• _Your goal_
Arrange the records below, from the line containing "Given: Open the three-dot" down to the line containing "coord(508,247)", inclusive, as a JSON list of strings with one string per line and blank lines omitted.

== == ==

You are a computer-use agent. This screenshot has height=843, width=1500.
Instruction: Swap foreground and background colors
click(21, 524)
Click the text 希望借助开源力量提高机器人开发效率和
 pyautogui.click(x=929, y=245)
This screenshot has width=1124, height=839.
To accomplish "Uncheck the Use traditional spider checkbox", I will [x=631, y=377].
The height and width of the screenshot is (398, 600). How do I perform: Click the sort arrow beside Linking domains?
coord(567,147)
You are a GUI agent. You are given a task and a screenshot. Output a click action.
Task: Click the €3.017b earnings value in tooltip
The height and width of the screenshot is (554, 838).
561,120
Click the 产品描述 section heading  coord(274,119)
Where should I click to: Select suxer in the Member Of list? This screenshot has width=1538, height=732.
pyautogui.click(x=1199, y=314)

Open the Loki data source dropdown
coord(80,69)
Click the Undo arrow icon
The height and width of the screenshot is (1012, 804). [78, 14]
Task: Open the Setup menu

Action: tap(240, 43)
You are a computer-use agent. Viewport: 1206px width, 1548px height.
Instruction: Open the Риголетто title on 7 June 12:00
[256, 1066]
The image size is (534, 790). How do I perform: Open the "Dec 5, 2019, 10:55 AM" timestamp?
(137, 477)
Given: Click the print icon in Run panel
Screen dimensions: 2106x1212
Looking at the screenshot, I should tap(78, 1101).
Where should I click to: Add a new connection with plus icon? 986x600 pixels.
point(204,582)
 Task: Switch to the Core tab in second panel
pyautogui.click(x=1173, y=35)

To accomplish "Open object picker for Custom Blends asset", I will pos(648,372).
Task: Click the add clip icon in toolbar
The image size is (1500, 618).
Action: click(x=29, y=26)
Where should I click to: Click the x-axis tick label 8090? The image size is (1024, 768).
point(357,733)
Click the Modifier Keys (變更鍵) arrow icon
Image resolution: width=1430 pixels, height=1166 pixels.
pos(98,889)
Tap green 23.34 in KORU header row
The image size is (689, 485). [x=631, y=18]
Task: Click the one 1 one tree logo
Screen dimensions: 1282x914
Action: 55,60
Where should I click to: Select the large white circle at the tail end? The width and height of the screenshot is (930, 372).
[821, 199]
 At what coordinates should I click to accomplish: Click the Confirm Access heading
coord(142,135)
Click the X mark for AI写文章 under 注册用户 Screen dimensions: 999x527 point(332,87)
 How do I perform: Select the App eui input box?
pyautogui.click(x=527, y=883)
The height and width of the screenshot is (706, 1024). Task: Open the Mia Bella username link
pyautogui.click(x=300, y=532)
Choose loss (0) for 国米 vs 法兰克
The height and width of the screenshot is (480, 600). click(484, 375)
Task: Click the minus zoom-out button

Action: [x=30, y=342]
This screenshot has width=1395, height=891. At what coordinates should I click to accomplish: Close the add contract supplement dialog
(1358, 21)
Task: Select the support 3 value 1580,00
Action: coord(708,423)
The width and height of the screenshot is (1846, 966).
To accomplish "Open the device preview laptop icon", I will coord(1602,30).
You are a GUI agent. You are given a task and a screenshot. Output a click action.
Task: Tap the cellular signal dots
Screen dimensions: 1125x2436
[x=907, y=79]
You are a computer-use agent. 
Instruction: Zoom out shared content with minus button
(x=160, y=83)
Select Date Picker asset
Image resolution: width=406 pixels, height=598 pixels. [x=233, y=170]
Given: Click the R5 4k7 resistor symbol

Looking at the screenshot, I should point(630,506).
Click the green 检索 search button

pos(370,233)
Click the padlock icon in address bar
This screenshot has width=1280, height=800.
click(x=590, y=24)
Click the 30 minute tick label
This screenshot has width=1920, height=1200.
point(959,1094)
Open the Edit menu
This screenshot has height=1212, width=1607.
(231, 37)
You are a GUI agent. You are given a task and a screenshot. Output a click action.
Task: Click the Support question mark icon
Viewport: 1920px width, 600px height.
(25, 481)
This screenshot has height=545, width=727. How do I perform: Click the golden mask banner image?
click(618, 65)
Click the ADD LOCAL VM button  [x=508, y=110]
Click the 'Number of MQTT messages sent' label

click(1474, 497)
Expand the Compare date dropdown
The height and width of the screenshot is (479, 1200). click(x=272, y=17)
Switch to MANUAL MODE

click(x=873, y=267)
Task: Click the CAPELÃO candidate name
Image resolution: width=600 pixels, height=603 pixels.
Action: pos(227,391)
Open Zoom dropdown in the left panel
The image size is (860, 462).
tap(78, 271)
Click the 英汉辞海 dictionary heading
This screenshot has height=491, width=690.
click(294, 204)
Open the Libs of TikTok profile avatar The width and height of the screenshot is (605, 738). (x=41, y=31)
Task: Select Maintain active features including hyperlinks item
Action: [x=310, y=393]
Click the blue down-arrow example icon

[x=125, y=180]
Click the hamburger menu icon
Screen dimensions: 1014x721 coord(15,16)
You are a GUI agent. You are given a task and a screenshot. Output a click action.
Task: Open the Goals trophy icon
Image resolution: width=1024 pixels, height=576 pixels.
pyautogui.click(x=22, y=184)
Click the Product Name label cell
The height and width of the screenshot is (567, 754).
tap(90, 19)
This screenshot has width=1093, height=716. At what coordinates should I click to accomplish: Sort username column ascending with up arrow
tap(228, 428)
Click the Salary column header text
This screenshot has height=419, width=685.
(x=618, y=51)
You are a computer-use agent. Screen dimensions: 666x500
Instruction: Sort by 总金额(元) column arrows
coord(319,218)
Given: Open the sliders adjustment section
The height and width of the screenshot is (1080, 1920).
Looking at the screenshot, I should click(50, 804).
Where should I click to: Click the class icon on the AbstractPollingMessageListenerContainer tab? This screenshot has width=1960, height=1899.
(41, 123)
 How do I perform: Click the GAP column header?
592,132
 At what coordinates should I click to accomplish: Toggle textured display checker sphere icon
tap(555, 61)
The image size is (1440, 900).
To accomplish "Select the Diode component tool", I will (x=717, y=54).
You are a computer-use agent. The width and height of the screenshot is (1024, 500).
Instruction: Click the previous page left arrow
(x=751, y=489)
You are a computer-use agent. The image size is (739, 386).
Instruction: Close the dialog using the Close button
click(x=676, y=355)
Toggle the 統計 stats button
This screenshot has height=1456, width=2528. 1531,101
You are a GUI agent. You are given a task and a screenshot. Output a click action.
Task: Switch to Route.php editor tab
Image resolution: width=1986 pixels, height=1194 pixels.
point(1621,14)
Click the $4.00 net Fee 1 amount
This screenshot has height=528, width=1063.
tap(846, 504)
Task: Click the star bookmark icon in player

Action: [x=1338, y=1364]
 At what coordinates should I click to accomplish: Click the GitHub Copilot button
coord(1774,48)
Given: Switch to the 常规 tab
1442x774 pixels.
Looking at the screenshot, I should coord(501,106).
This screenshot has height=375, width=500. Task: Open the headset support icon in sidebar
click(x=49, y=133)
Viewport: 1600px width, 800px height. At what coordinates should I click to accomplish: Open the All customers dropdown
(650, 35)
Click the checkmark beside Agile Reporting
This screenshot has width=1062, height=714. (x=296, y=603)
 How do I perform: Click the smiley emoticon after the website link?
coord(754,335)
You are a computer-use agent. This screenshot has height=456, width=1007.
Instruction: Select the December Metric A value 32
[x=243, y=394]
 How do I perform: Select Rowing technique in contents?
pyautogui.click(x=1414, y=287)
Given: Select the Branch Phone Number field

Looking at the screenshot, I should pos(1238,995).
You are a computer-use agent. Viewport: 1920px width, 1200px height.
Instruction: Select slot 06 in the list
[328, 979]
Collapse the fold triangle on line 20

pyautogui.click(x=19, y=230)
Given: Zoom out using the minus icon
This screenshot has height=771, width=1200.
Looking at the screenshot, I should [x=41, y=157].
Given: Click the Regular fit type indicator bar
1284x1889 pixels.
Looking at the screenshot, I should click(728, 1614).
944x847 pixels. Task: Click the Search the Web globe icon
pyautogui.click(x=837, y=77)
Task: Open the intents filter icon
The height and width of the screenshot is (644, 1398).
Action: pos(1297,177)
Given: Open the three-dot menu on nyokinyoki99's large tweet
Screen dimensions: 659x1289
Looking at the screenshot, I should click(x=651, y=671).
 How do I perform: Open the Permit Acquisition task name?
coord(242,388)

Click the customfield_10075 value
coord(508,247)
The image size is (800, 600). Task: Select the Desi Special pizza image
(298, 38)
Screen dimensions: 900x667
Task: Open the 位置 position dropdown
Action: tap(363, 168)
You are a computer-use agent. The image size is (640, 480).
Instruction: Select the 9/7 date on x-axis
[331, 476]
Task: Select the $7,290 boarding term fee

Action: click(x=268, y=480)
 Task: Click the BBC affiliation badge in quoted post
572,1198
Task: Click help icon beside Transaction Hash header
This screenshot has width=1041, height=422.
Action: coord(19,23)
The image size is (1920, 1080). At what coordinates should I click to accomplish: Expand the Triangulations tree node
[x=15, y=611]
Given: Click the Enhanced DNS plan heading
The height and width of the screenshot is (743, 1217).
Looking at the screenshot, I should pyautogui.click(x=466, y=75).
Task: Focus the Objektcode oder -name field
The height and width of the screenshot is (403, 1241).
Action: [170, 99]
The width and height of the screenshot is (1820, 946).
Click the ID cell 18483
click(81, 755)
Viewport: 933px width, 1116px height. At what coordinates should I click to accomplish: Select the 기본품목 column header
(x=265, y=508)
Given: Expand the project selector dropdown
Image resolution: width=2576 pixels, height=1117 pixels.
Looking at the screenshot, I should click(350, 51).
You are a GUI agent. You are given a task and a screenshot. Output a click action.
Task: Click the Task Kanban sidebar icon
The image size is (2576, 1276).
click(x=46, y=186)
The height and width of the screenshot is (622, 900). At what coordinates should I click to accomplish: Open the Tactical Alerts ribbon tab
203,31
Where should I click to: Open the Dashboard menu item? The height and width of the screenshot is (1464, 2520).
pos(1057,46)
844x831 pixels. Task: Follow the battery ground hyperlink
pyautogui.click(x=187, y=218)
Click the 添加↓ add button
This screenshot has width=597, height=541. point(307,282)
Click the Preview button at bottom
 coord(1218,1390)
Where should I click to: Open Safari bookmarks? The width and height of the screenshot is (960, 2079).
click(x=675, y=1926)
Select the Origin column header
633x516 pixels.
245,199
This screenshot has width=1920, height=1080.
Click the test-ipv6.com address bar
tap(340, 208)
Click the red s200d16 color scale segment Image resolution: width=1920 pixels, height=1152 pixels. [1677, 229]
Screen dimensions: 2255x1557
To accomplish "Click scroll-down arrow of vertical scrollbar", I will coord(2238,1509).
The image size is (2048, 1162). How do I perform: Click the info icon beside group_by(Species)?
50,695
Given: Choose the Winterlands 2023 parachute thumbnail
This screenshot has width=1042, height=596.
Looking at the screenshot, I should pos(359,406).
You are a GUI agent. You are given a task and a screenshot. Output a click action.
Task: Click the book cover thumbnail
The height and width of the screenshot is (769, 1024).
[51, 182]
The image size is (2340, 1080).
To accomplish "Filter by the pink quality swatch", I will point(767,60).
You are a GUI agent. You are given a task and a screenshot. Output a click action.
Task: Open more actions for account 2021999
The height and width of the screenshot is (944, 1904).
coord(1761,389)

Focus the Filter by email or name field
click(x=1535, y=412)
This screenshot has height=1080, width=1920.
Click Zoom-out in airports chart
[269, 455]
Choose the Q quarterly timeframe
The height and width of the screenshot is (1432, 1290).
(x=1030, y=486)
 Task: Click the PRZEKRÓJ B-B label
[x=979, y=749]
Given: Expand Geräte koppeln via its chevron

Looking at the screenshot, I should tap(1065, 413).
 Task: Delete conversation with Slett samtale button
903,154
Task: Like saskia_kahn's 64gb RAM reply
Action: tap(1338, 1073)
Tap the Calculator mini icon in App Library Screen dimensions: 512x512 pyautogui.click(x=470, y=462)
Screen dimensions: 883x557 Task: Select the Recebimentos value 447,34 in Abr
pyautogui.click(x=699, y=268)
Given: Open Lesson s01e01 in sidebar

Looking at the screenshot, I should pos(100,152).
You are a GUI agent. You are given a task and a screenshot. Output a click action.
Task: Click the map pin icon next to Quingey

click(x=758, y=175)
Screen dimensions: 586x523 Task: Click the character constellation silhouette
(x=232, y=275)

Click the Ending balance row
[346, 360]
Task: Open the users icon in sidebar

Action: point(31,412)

== == ==

• _Task answer_
[
  "Given: Open the three-dot menu on nyokinyoki99's large tweet",
  "Screen dimensions: 659x1289",
  "Looking at the screenshot, I should click(x=651, y=671).",
  " How do I perform: Open the Permit Acquisition task name?",
  "coord(242,388)",
  "Click the customfield_10075 value",
  "coord(508,247)"
]